With Roy (pictured this morning in the third and fourth photographs, keeping himself clean for tomorrow's outing) we're in a different boat.  While we hope that Parek might just be getting her act together and, as they say on TV, taking a step forward, Roy, at the age of seven, has probably gone as far forward as he can.  He is (I hope!) very far from going backwards, but it's hard to say that he's going forward.  He's in extremely good form, and his last two runs (in the past two weeks) have been very good.  But tomorrow it's a three-year-olds-and-upwards handicap, rather than a four-year-olds-and-upwards handicap, so he's an outsider in the betting.  The horses taking a step forward, ie the younger ones, generally hold sway in such races, and tomorrow it looks likely to be the same.  But he'll do his best, as always, and with Roy at Brighton one always has a chance.

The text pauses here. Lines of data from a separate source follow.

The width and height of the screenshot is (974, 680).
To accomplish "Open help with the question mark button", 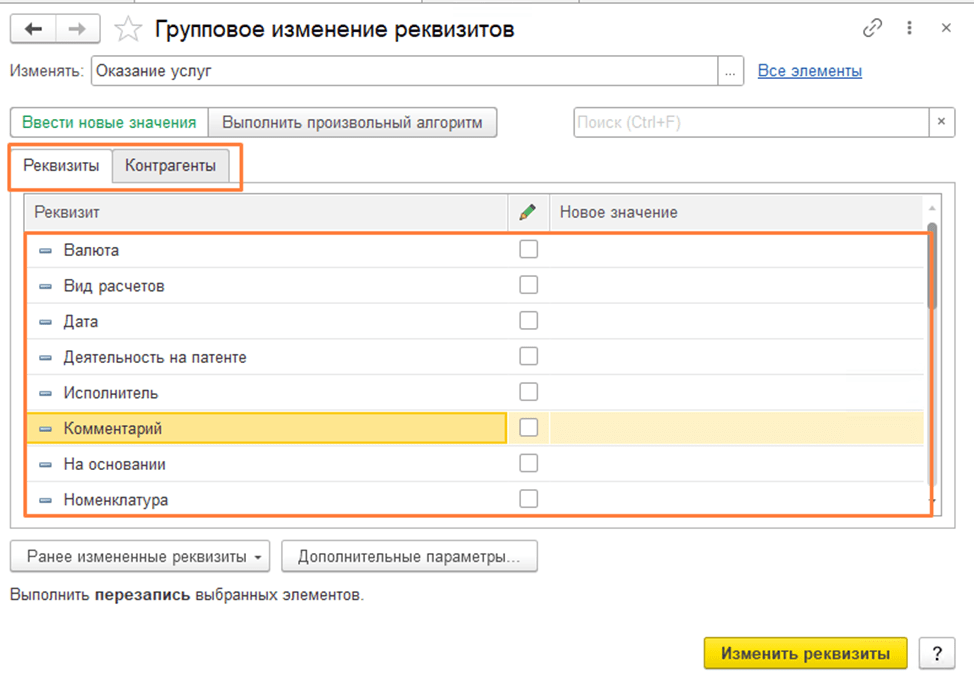I will 936,654.
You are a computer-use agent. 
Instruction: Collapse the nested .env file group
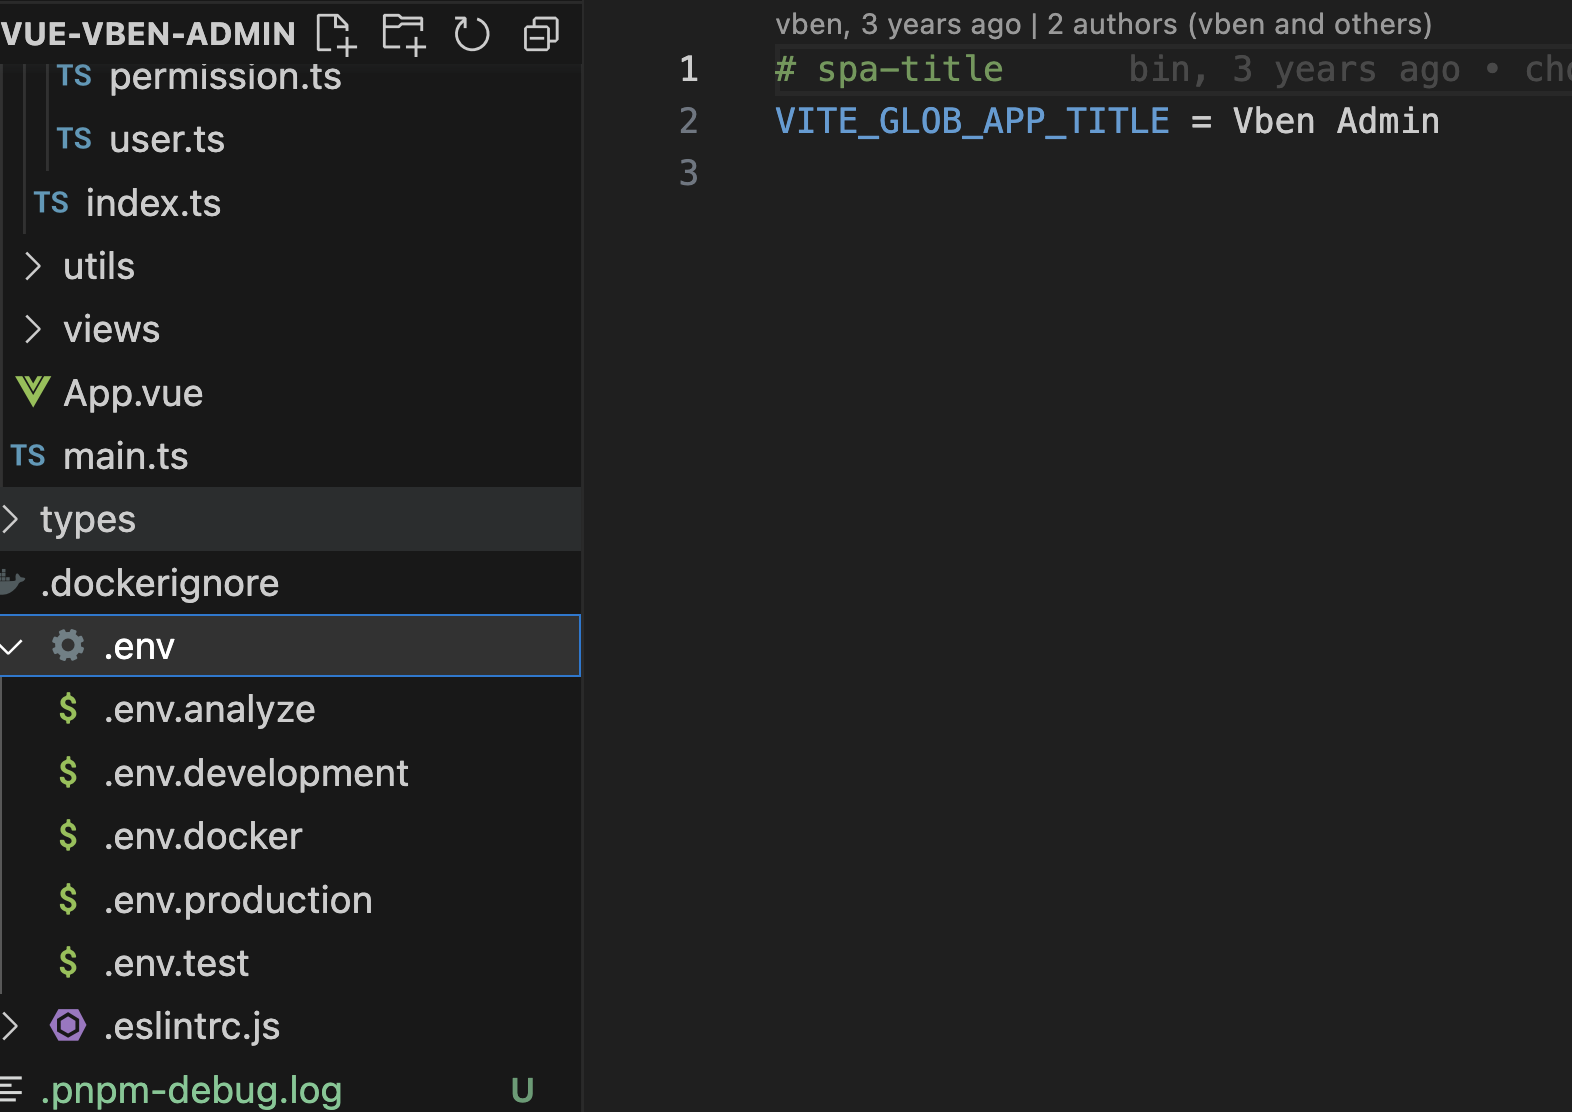point(11,647)
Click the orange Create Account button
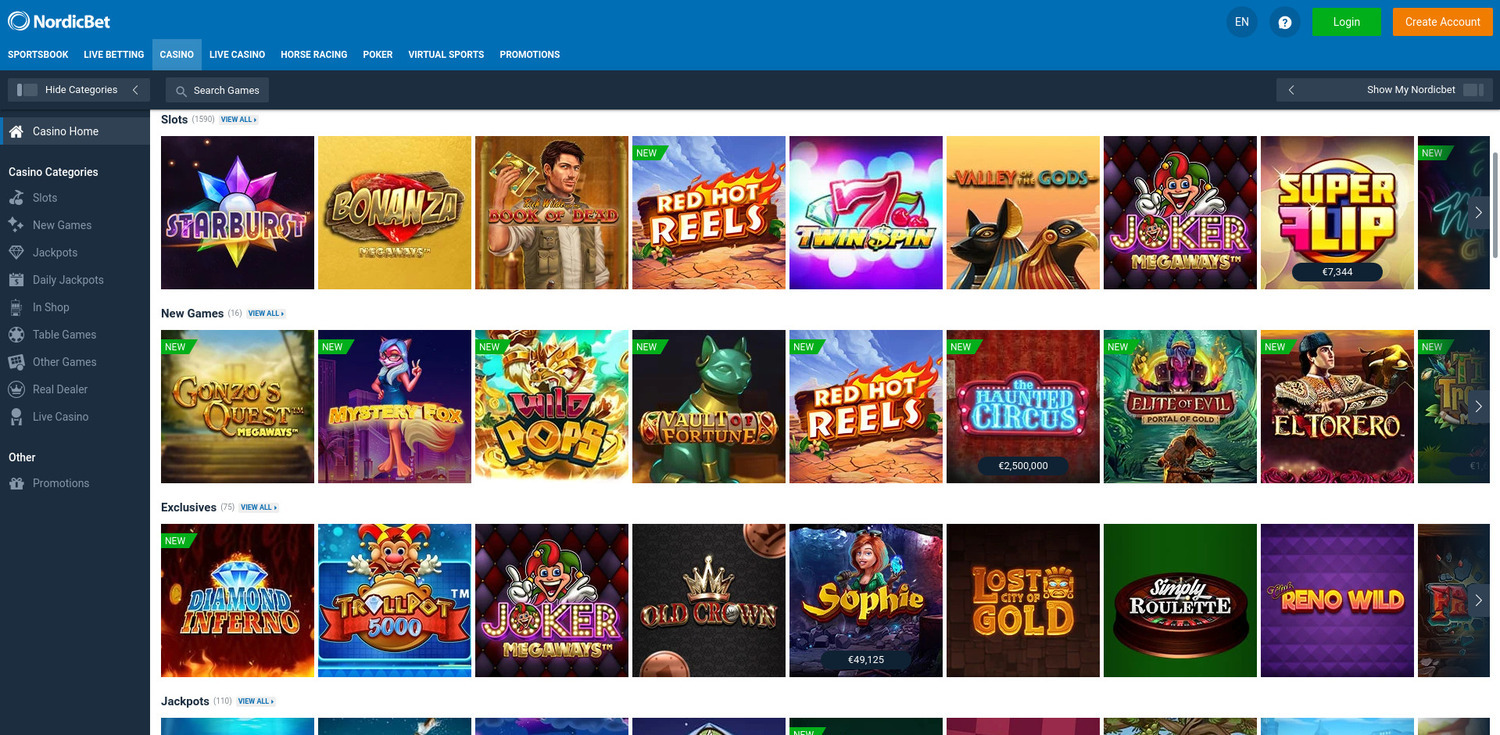Viewport: 1500px width, 735px height. [x=1442, y=22]
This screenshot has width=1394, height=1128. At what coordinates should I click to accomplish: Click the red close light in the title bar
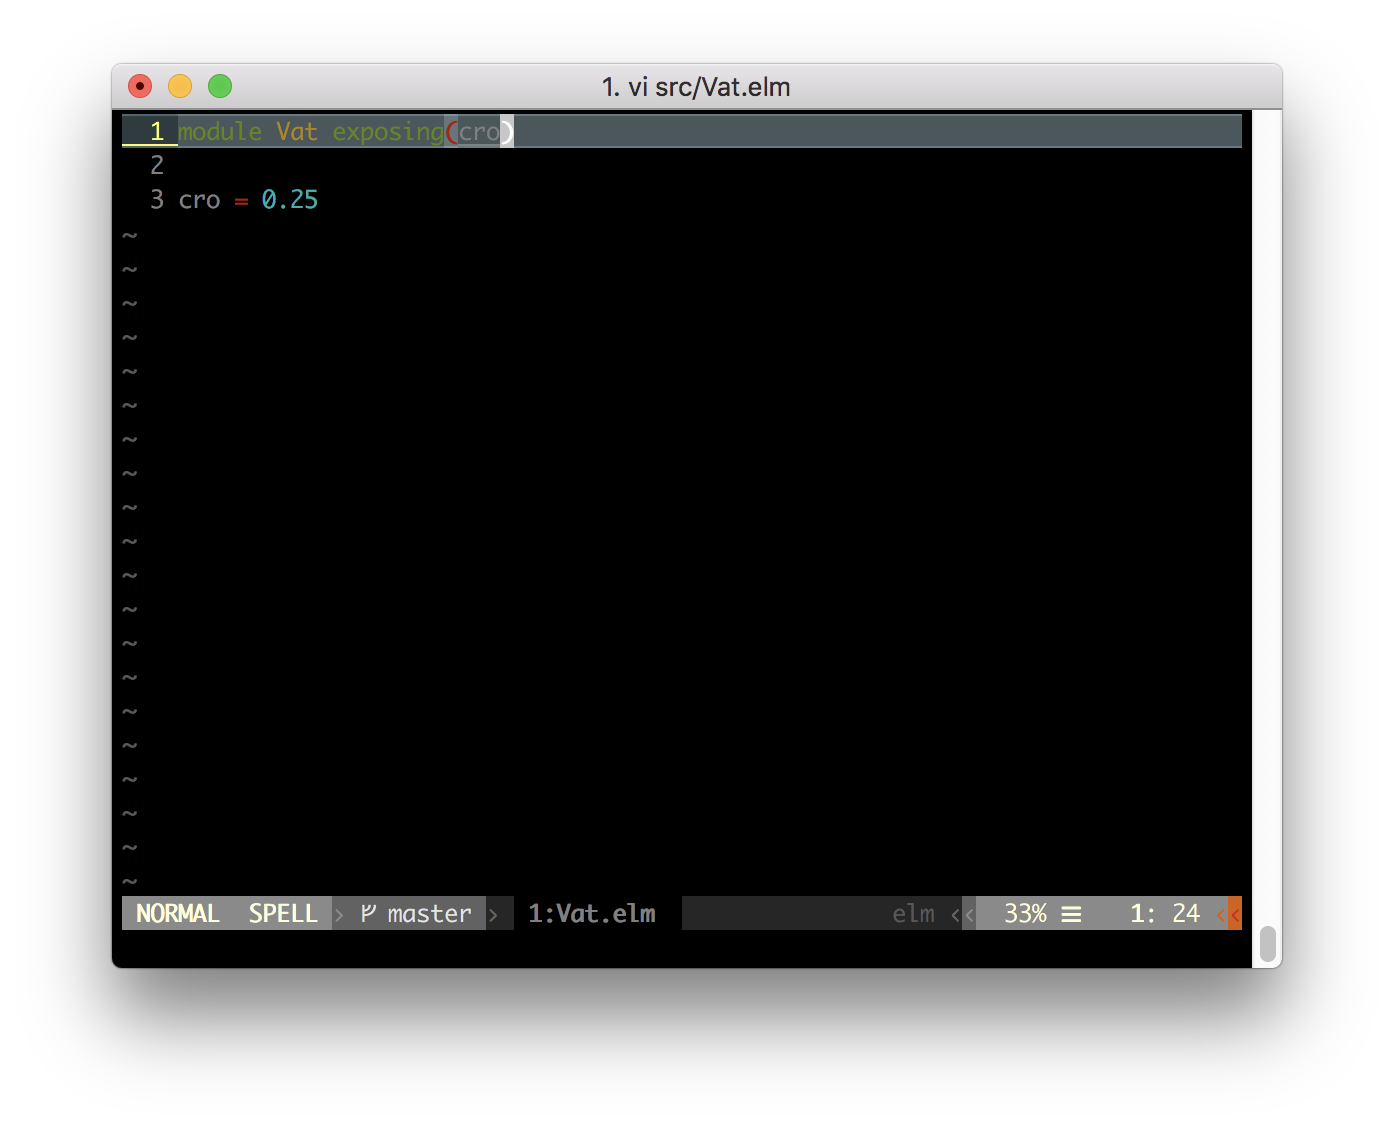point(140,86)
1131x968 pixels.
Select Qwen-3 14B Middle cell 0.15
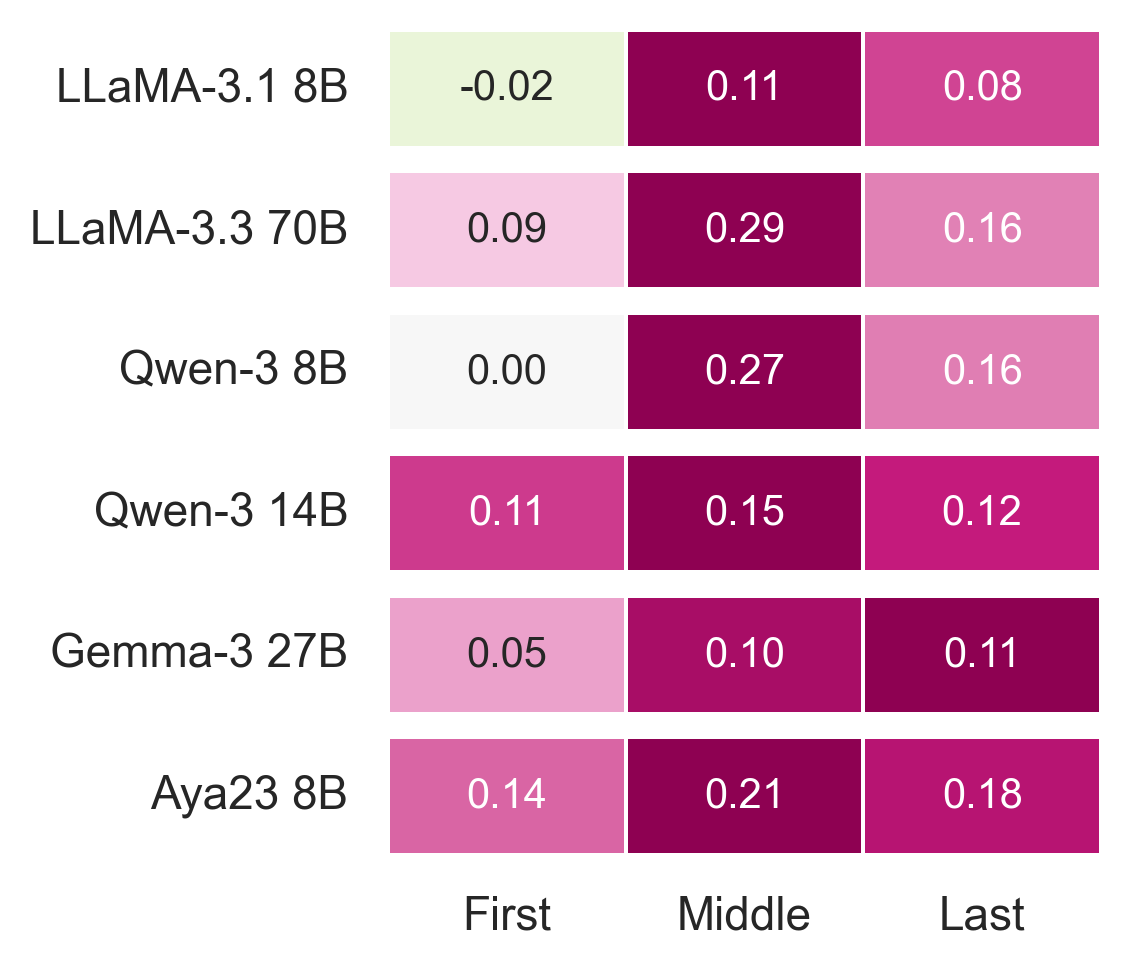[744, 513]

Despite what you may have read in yesterday's Racing Post in the preview of the three-day Brighton Festival, Nicola will be on Roy again tomorrow, for the fourth time in a row.  The past three runs have been apprentices' races and, while she's ridden him spot-on every time, he's John Egan's ride any time that John is free.  John was set to be back on tomorrow, but yesterday morning it became apparent that he wouldn't be permitted to go to Brighton on Friday for his three booked rides because Sandown's evening meeting tonight would be his ninth meeting of the week.  The jockey's week runs Saturday to Friday, which is sensible because it means that they can never be caught out by this rule on a Saturday, the most important day of a jockey's week, and that's as many meeting as they are allowed to ride at.

So John will be twiddling his thumbs tomorrow afternoon (well, that's not true because he's a workaholic, so he'll be keeping himself busy somehow or other) and Nicola will be riding Roy. The nine-meetings rule is an unwieldy one.  A meeting is a meeting irrespective of whether it's a mile from home or 300 miles from home; a meeting is a meeting irrespective of whether a jockey has one ride there or six; an evening meeting is a meeting irrespective of whether a jockey drives past it on his way home from the afternoon meeting or whether it's in the opposite direction.

A meeting is a meeting irrespective of whether the jockey drives himself there or is driven and sleeps throughout the journey, or flies.  However, overall the rule has a sound basis, ie making sure that jockeys don't work themselves to exhaustion and either fall asleep behind the wheel or lose concentration in a race because of tiredness.  It's probably just as well that there's no similar restriction on the length of a trainer's working day or working week, otherwise a few of us might have to pack up!  And on that note, I'm off to bed - long and busy day tomorrow (again!).